Książka Konrada Piskały "Trzymaj się z dala, kochanie. Opowieść o miłości w Afryce Wschodniej"
Na kontynencie „kilkudziesięciu milionerów i kilkuset milionów żebraków” ze szczelin spalonej słońcem ziemi wyziera miłość.
Czy w środowisku, gdzie dostęp do wody i jedzenia jest niepewny, gdzie trwają krwawe rządy, można wieść szczęśliwe życie, kochać i być kochanym?

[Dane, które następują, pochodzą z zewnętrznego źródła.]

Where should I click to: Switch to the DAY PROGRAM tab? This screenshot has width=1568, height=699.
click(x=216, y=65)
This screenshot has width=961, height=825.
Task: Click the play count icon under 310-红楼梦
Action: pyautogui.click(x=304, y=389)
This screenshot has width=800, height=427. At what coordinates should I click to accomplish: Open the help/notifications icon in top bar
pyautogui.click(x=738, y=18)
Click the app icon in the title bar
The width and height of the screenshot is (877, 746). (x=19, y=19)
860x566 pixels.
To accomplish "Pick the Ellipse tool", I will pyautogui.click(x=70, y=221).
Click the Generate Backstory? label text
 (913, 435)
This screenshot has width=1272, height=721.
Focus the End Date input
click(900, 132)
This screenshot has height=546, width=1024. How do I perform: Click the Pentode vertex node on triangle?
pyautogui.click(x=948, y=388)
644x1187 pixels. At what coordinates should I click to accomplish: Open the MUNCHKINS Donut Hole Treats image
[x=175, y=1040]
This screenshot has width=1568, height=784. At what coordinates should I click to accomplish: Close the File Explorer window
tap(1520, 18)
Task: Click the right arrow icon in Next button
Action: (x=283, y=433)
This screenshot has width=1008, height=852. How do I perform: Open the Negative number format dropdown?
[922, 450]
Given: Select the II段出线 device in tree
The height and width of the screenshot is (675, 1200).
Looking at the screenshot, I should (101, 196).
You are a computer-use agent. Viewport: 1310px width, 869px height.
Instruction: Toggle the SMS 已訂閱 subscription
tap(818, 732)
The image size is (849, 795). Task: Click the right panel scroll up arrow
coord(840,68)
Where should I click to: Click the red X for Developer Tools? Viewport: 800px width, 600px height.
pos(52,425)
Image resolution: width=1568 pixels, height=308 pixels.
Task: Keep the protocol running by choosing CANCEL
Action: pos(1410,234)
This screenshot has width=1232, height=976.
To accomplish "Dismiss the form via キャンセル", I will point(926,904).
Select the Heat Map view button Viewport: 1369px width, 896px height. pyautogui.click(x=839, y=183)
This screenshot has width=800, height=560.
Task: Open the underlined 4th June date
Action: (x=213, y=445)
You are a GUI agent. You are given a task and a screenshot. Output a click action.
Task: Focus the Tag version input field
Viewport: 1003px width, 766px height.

Konrad Piskała przemierza wschodnią Afrykę – Erytreę, Etiopię, Kenię, Ugandę i Tanzanię – i zadaje poznanym ludziom to jedno pytanie. Z opowieści o próbach wyrwania się z piekła postkolonialnej biedy, z historii ofiar handlu ludźmi wyłania się surowy obraz współczesnej Afryki. Pojawiają się jednak także czułość i nadzieja: w dramatycznych próbach powrotu do domu i bliskich, legendach o owocach drzew, które opiekują się duszami ludzi tracących rozum, czy historiach osób i organizacji niosących pomoc.
W świecie tak różnym od naszego jedno uczucie okazuje się być takie samo: miłość.
„– Czym dla El Molo jest miłość?
– Miłość? – powtarza i zastanawia się. Może nie rozumie, a może się dziwi, że pytam go o tak błahe rzeczy. – Miłość to dzieci i wtedy, gdy opiekujesz się swoją kobietą, kiedy jest w ciąży albo kiedy jest chora – wylicza. [...] Miłość jest wtedy, kiedy dbacie o siebie nawzajem. Zobacz, ja już nie łowię ryb. Jestem schorowany, a ona jest obok mnie”.